Ever notice how a stationary bike works just as well as a clothes hanger? As the clothes heap on, you have an automatic excuse not to hop on and start pedaling in place.
But it might not be totally your fault. Things could be different if you had a space exclusively devoted to your equipment—and physical well being. To get back on track in time to restart last year's resolution, use these expert tips to plan and design a successful (read: well-used) exercise room in your home.
A Place to Go
If you want to avoid the sullen, expensive clothes-hanger scenario, get your exercise room out of the traffic pattern. Give yourself a room where you can concentrate with minimal distractions. It should be a destination all its own, whether it's a separate wing, a section on the lower level or a room off of the master bedroom.
To figure out how big or small your space should be, use the same design tactics you'd use when planning any room in your home. Plan adequate room for the kind of machines you're going to use and also think toward the future. If running becomes out of the question in your golden years, you'll want to swap out a treadmill for an elliptical trainer or rowing machine, both of which take up space in horizontal and vertical directions.
Flooring. You're creating an environment that needs some thoughtful support, sometimes literally. So make sure your floors can withstand the loads imposed on them. Carpeting is an effective sound insulator, but beware of heavy usage. Vinyl, cork or even bamboo may be good choices.
Lighting. For lighting, keep it bright, cheerful and natural, if possible. Track or recessed lighting from above eliminates the need for lamps that take up valuable floor space.
Ventilation. Get that clean outside air in and stale, used gymnasium air out. Direct access to fresh air is ideal, but if you're in a basement room with no exterior windows, install an exhaust fan similar to what you'd find in a bathroom.
Electrical. Install adequate power outlets for machines, lighting and audio/visual equipment.
A good sound system is first on the list to help you get into the mood for motion, and certainly will add to the enjoyment. Next, a TV with DVD player, TiVo, VCR or other input device mounted from the ceiling or a video pole will hold your attention and make the exertion less painful.
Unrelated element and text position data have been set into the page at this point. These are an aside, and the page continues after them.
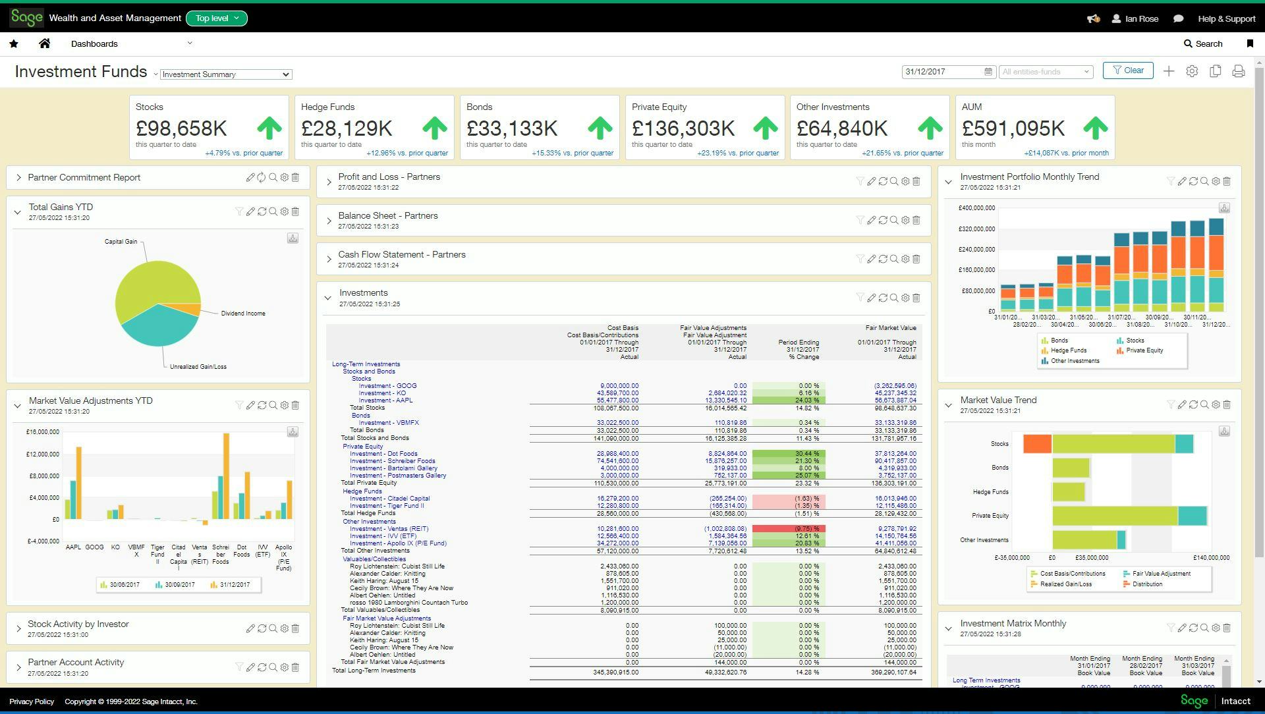Screen dimensions: 1265x714
Task: Click the 31/12/2017 date field
Action: 943,72
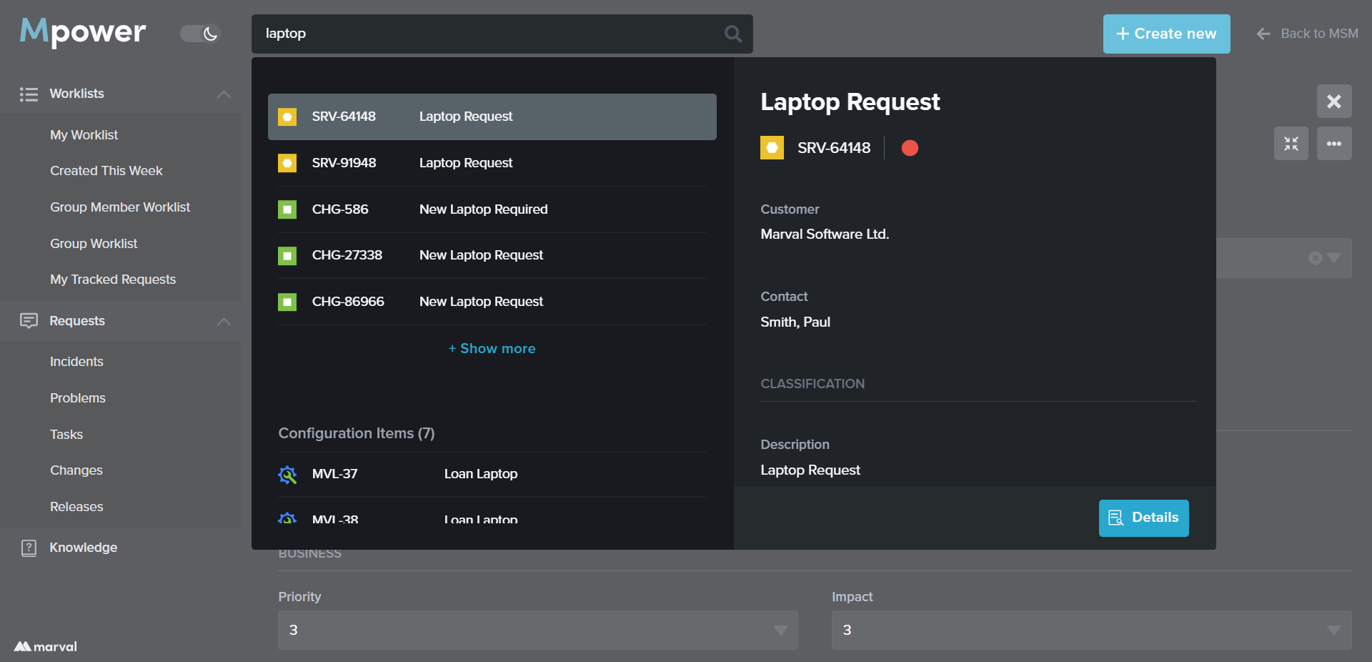1372x662 pixels.
Task: Click into the search field containing laptop
Action: [x=486, y=34]
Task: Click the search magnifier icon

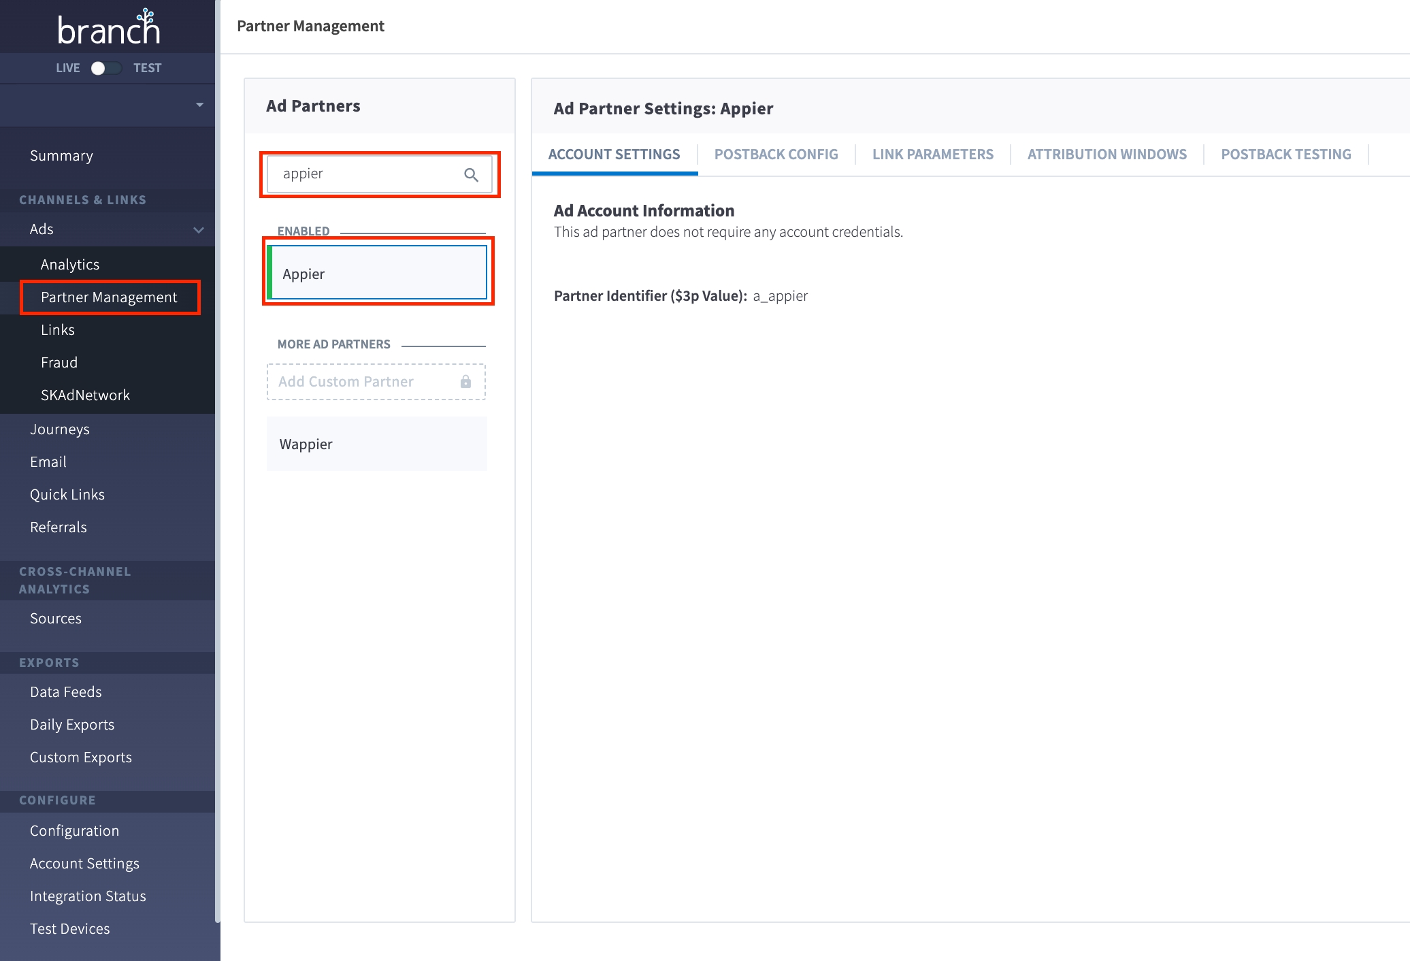Action: [x=471, y=175]
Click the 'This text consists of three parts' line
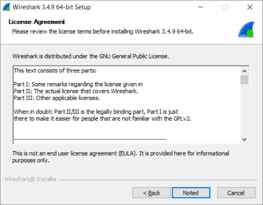The width and height of the screenshot is (263, 205). click(x=55, y=71)
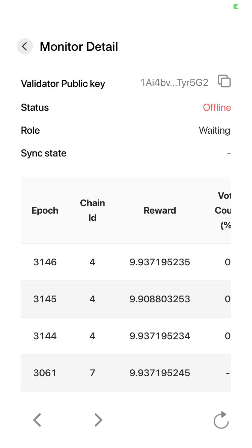The image size is (252, 448).
Task: Select epoch 3145 row
Action: pyautogui.click(x=45, y=299)
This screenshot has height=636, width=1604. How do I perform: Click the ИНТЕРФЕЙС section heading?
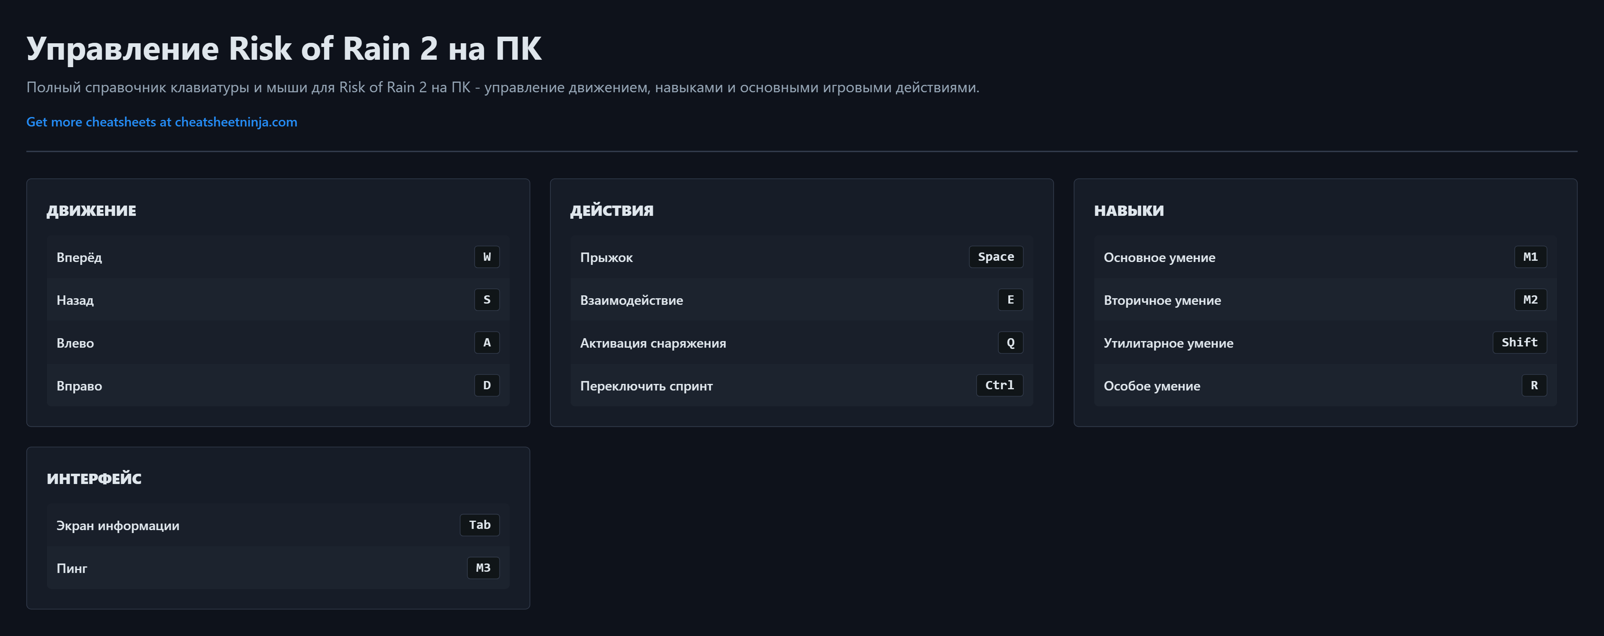click(94, 478)
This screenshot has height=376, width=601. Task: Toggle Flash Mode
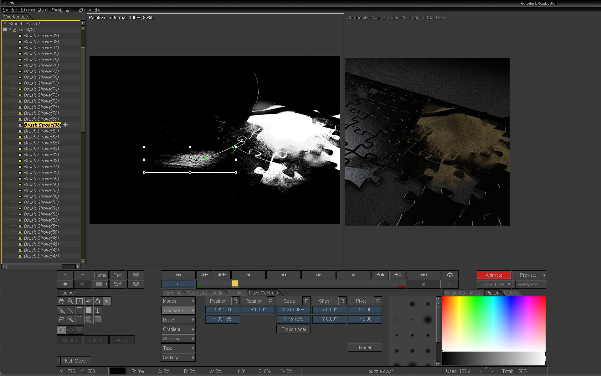tap(74, 361)

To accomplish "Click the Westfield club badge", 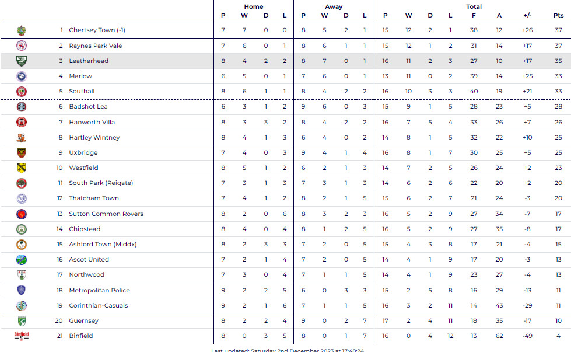I will [x=22, y=168].

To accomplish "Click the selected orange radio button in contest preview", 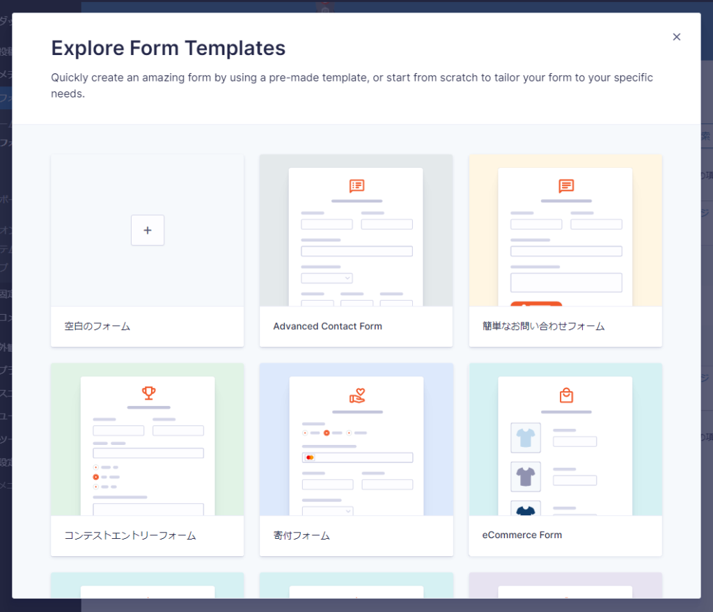I will click(95, 477).
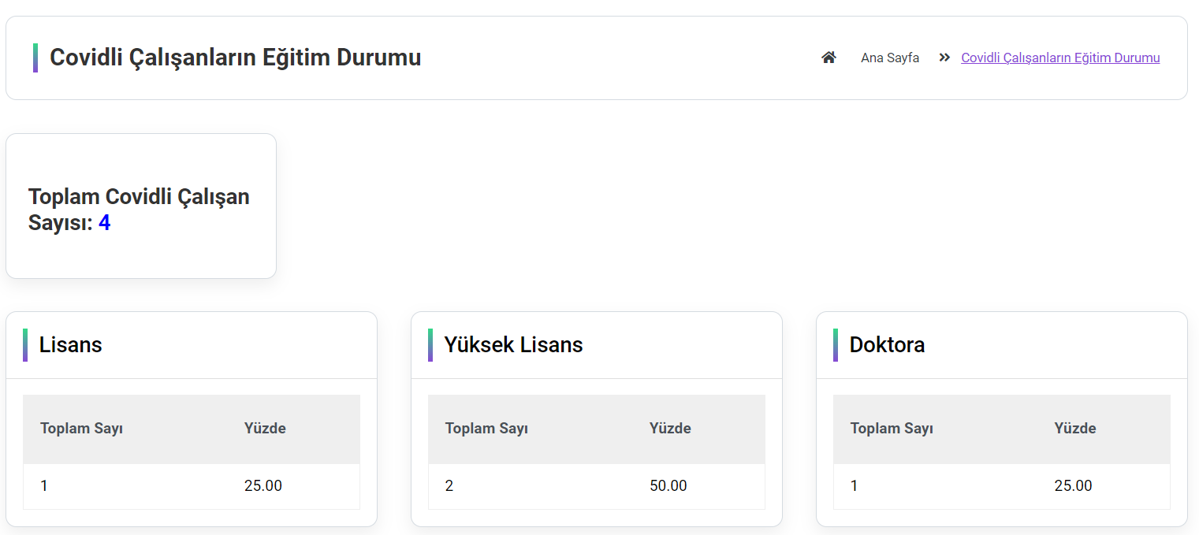Image resolution: width=1199 pixels, height=535 pixels.
Task: Click the Ana Sayfa breadcrumb item
Action: (889, 57)
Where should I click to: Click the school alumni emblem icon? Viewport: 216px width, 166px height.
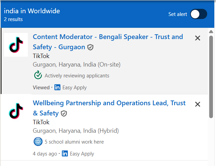coord(38,142)
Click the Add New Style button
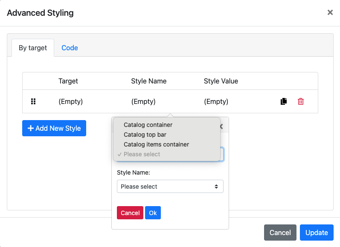This screenshot has height=247, width=340. pos(54,128)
When the 30-minute burn is over, how about a shower, steam room, Jacuzzi or sauna to pat yourself on the back? If you have the room—and the cash—for these extras, be sure to address special needs for plumbing, lighting and positioning in relation to the exercise room and the rest of your home. If these extras are a little too extra, throw in some easy-on-the-wallet serenity in the form of a water fountain, or carve out a meditation nook with a half wall or strategically placed room-divider screen.